# Brief
Would you please transcribe the records below exactly, leaving out the pictures?

(Provided information)

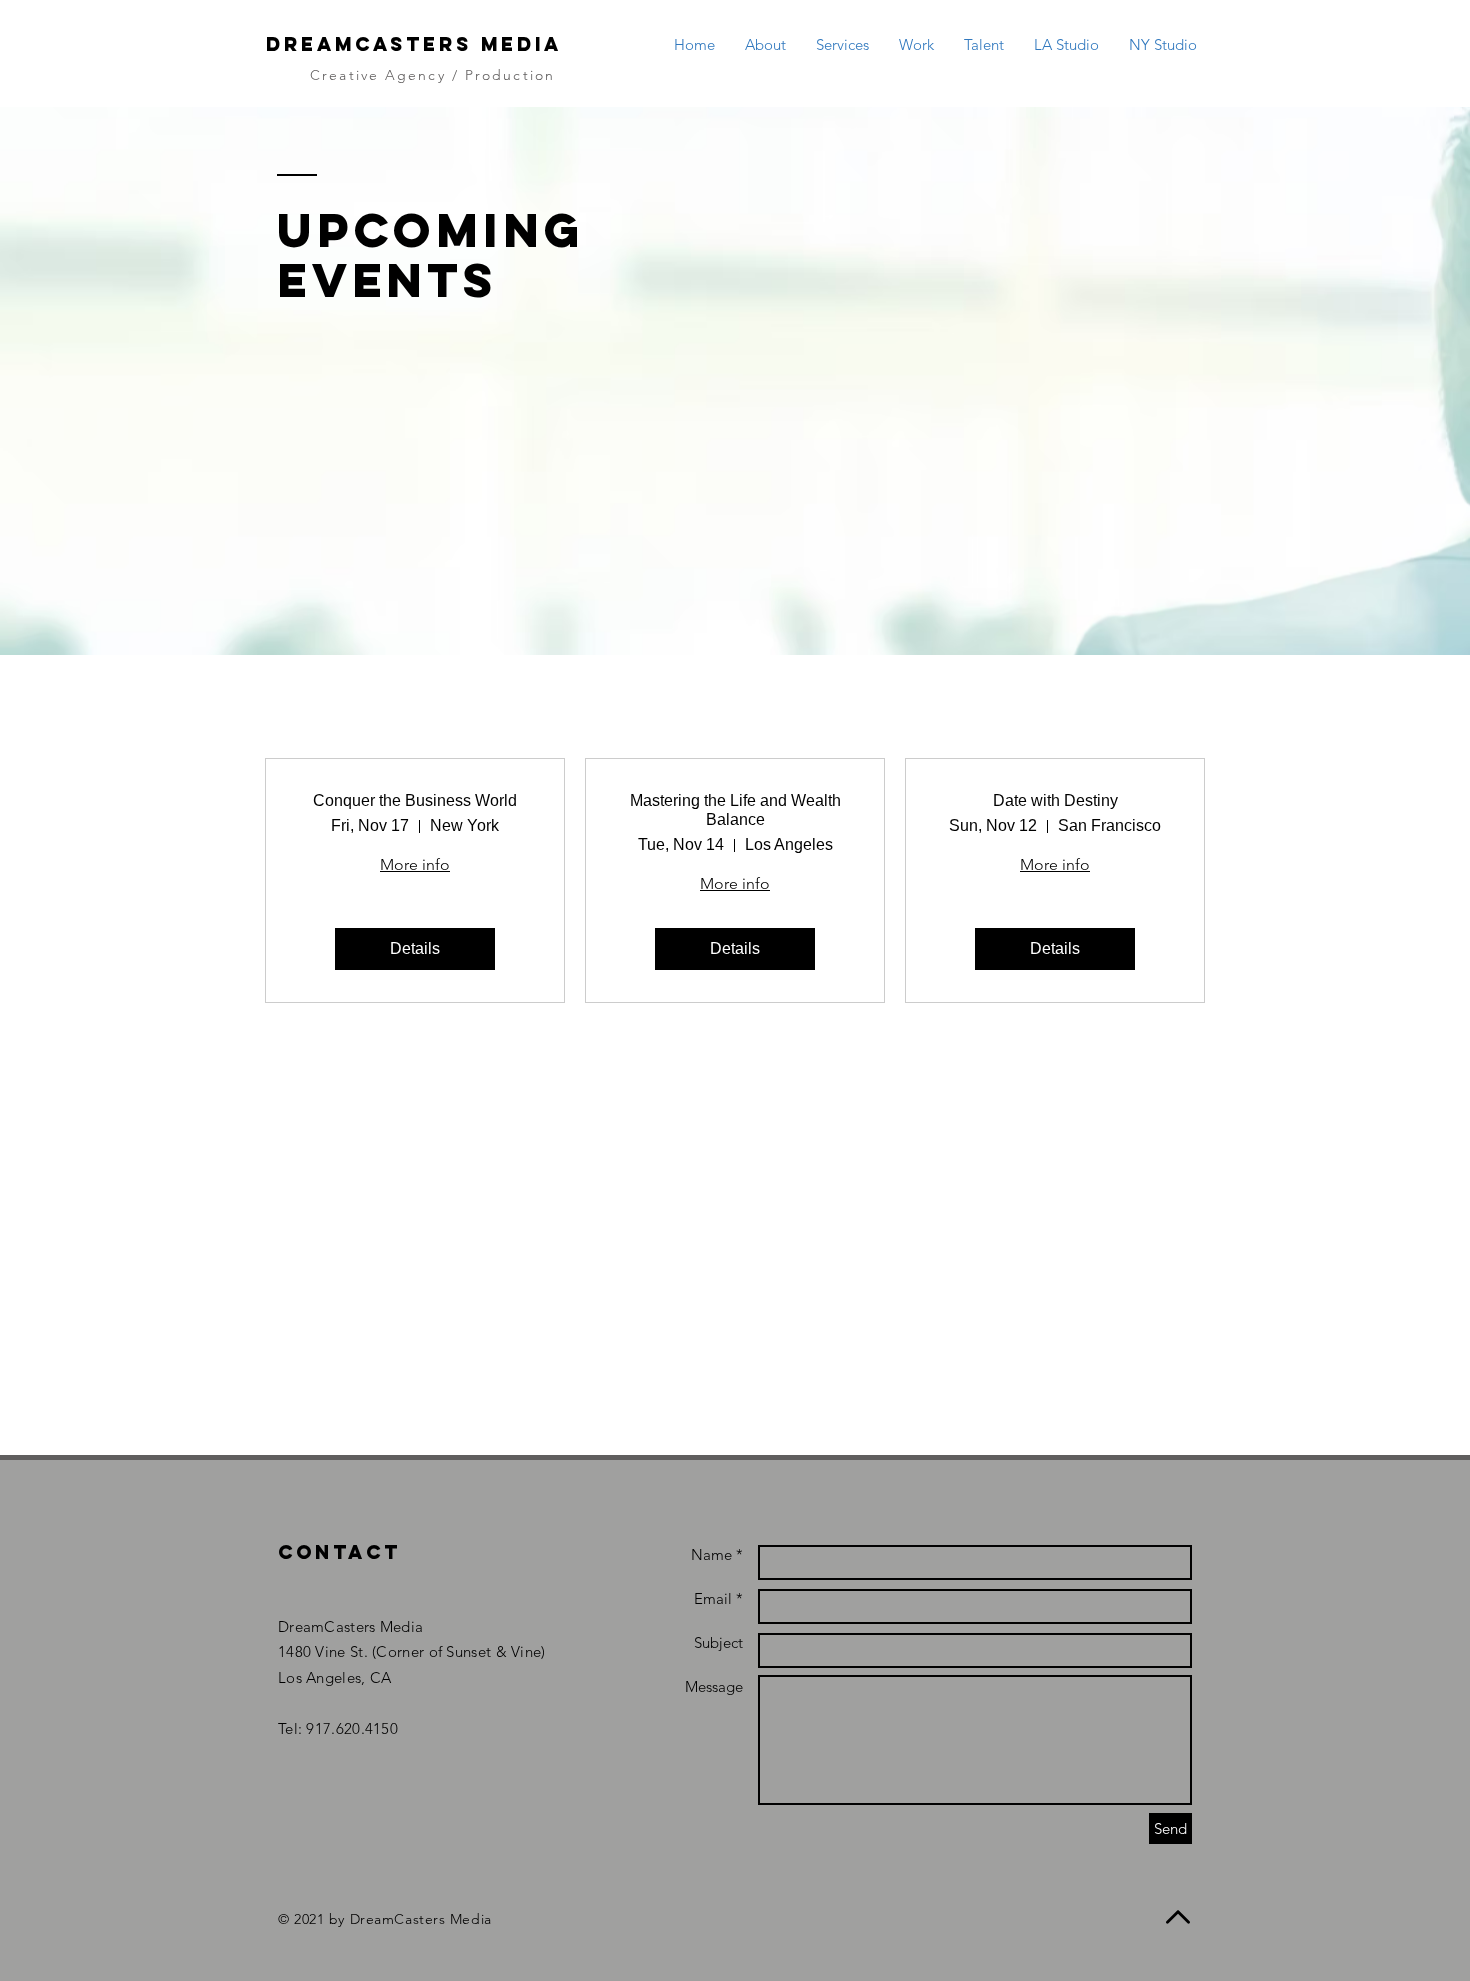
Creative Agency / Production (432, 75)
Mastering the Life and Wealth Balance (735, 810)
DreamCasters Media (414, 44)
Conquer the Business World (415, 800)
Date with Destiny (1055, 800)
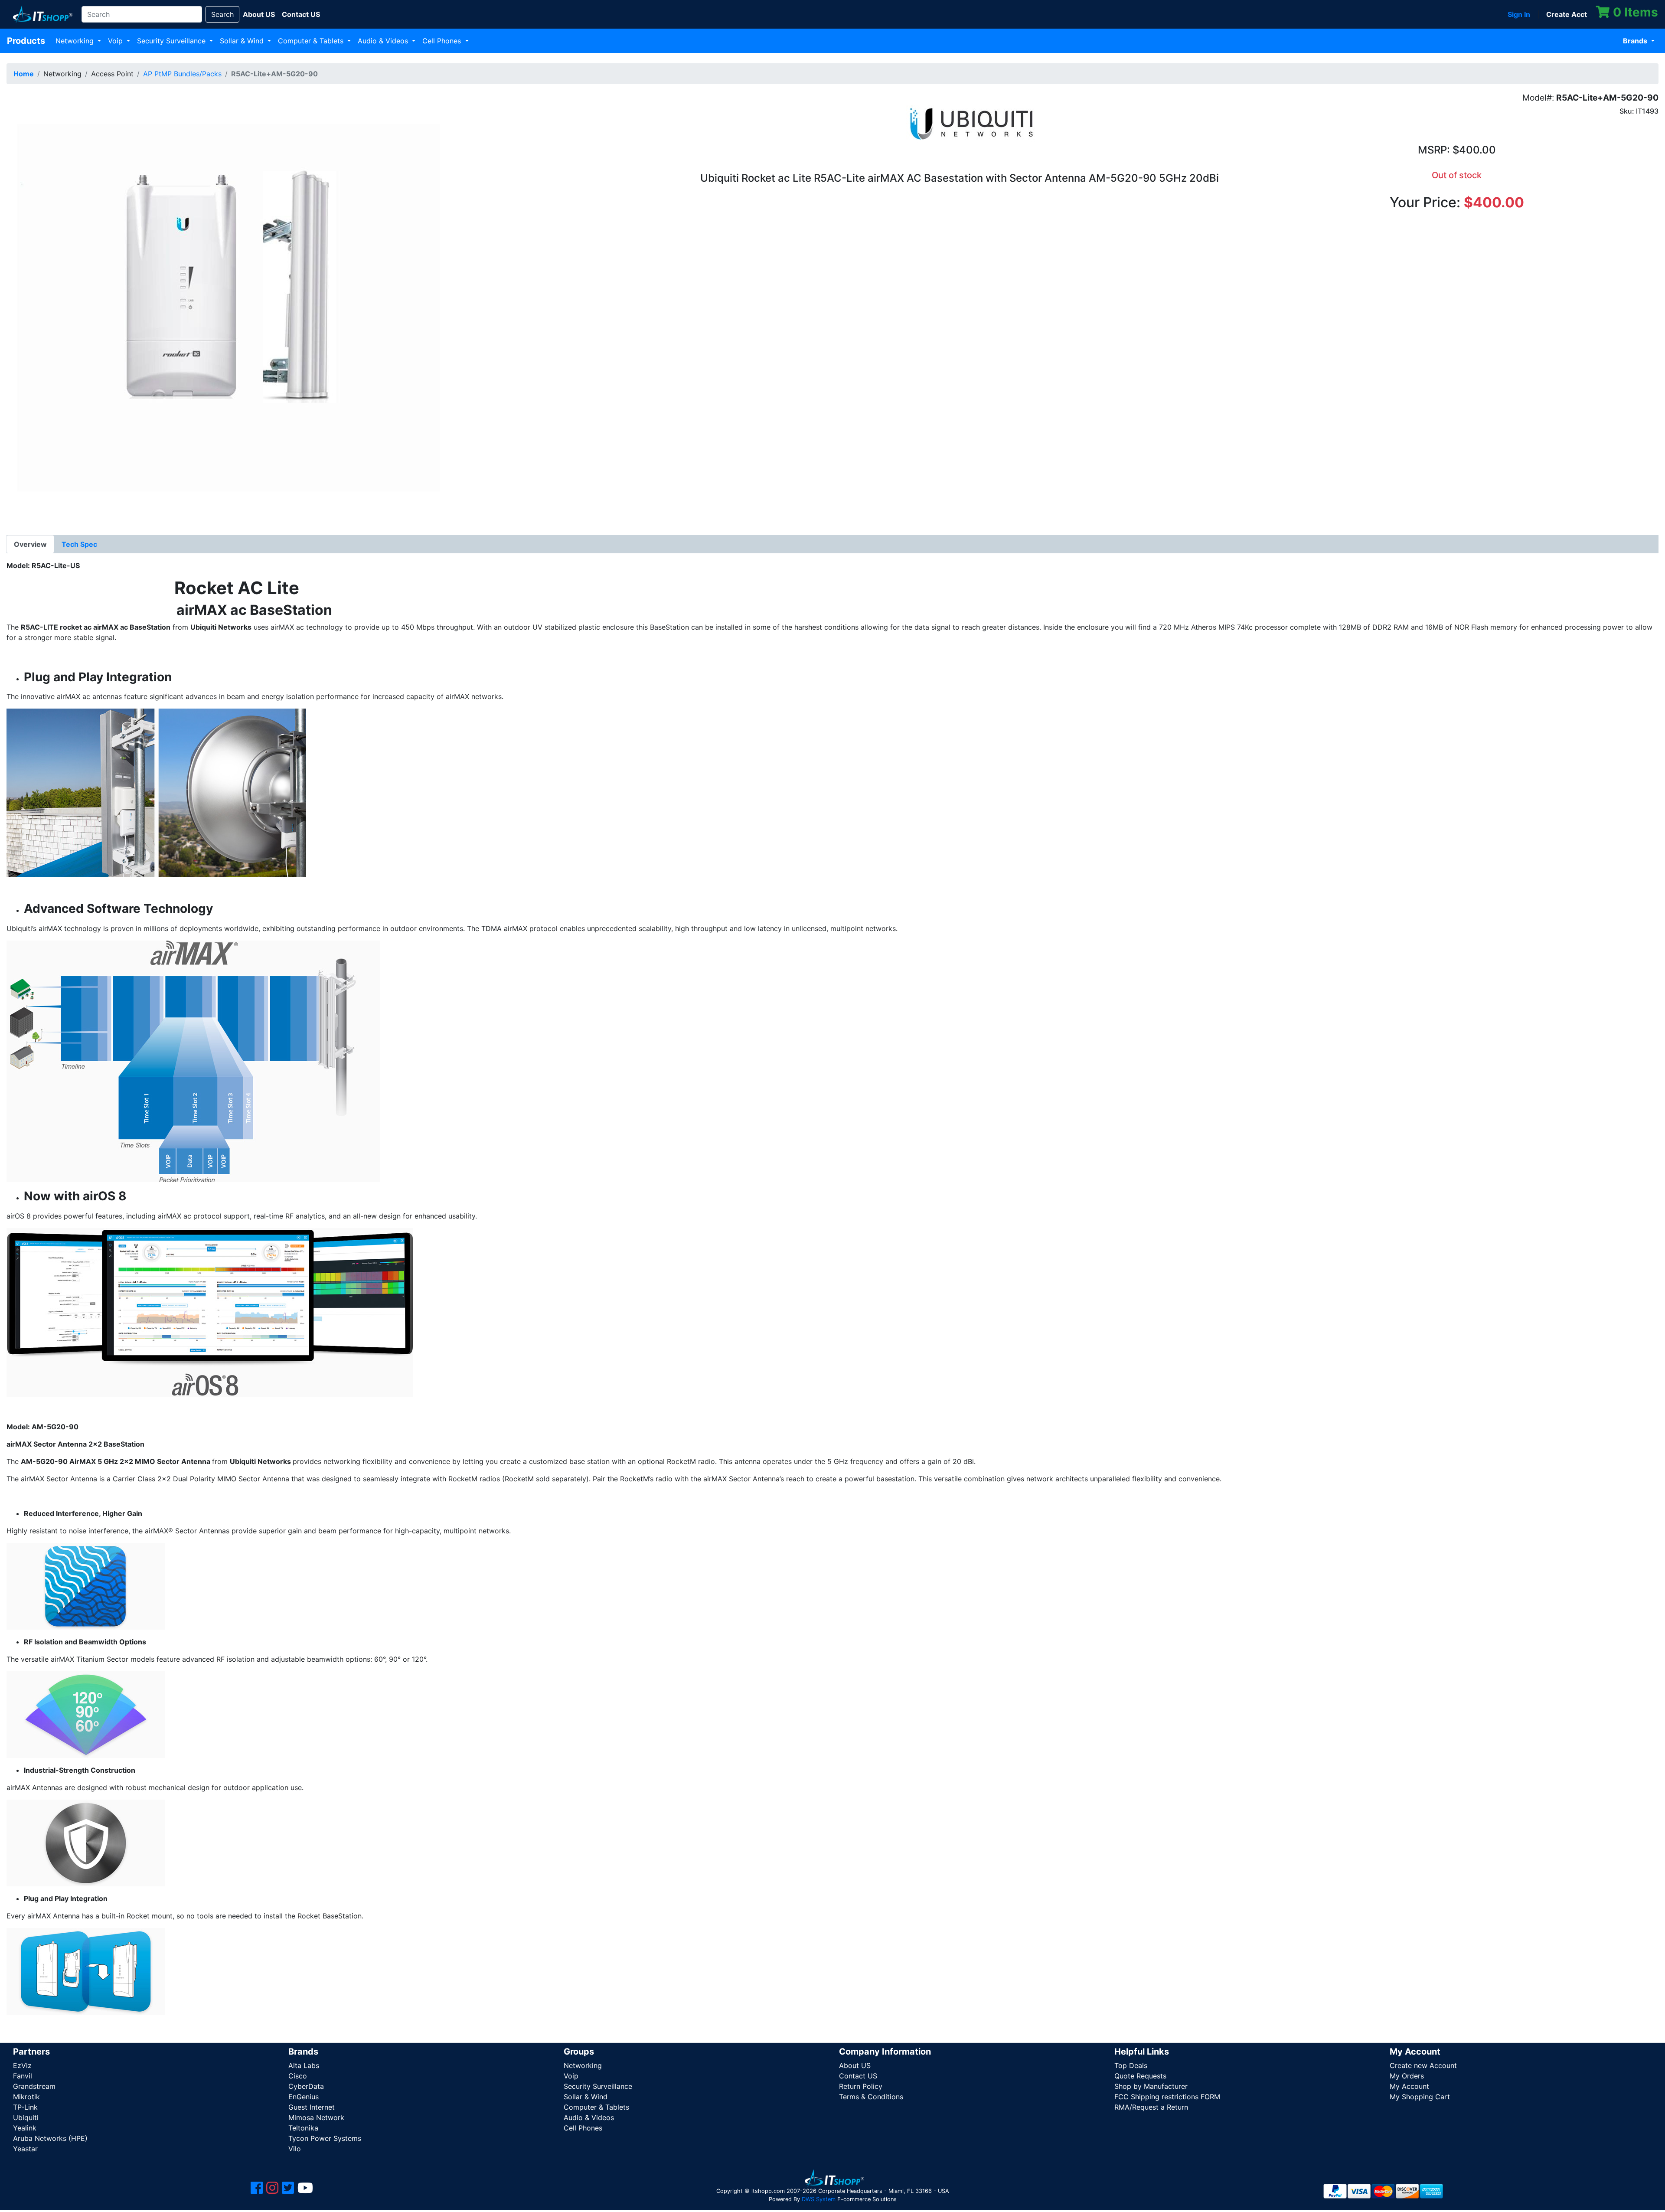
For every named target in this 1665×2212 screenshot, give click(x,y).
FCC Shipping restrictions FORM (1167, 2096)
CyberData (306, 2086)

(End Provided information)

# Written reply
Creative Agency / Production (432, 75)
Mastering the Life and Wealth Balance (735, 810)
DreamCasters Media (414, 44)
Conquer the Business World (415, 800)
Date with Destiny (1055, 800)
For every named target in this 1665×2212 screenshot, give click(x,y).
FCC Shipping restrictions FORM (1167, 2096)
CyberData (306, 2086)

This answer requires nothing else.